[Opening Dataset content section]

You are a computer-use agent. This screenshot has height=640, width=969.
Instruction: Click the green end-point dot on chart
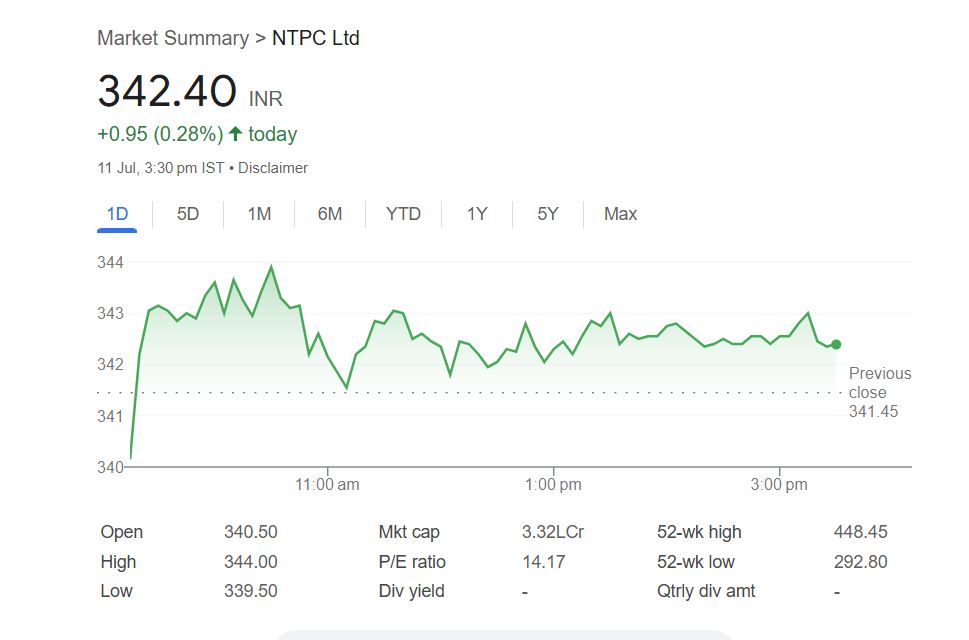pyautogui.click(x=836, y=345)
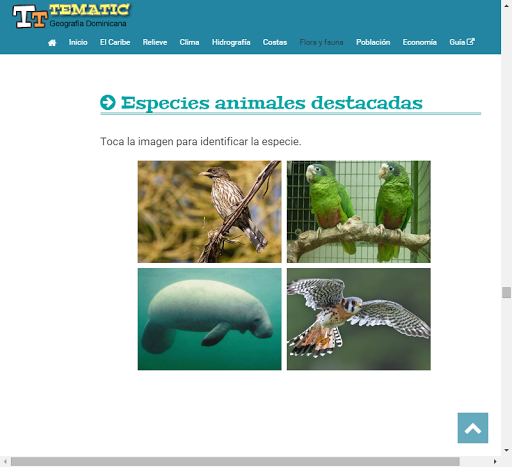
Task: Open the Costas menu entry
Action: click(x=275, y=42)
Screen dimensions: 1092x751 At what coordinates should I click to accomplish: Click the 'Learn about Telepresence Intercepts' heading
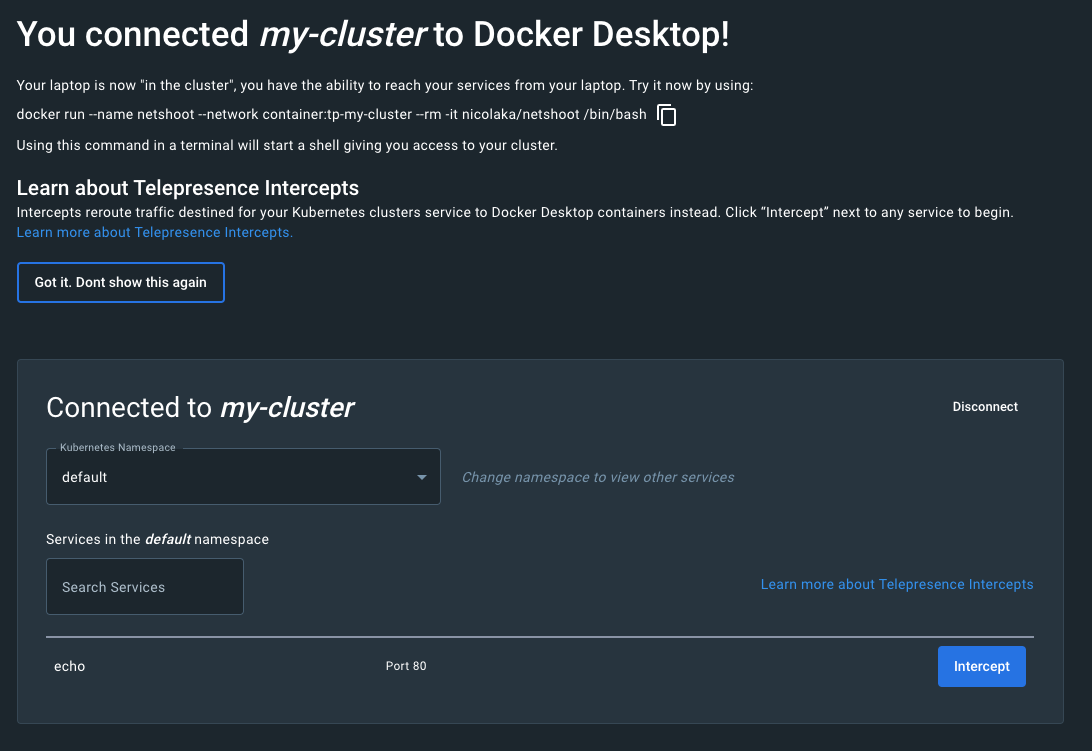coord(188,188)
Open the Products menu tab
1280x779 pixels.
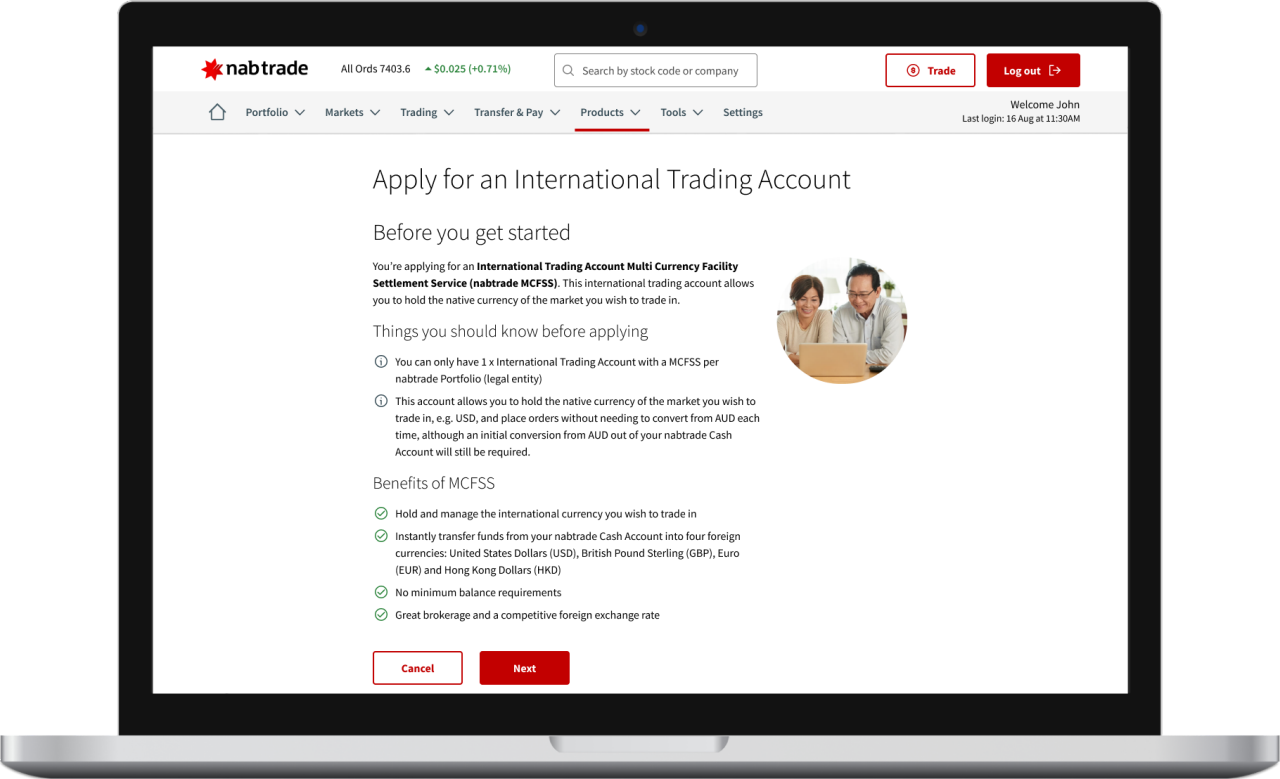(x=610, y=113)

[Closing Dataset content section]

_Work instructions_
Take the line that contains "Screen dimensions: 1092x751" and every line after it down to the last line of the entries above, and output them exactly, with nothing else and no pictures.

_Answer to the problem_
Screen dimensions: 1092x751 At what coordinates should I click to accomplish: Click the 'Learn about Telepresence Intercepts' heading
coord(188,188)
Open the Products menu tab
1280x779 pixels.
(x=610, y=113)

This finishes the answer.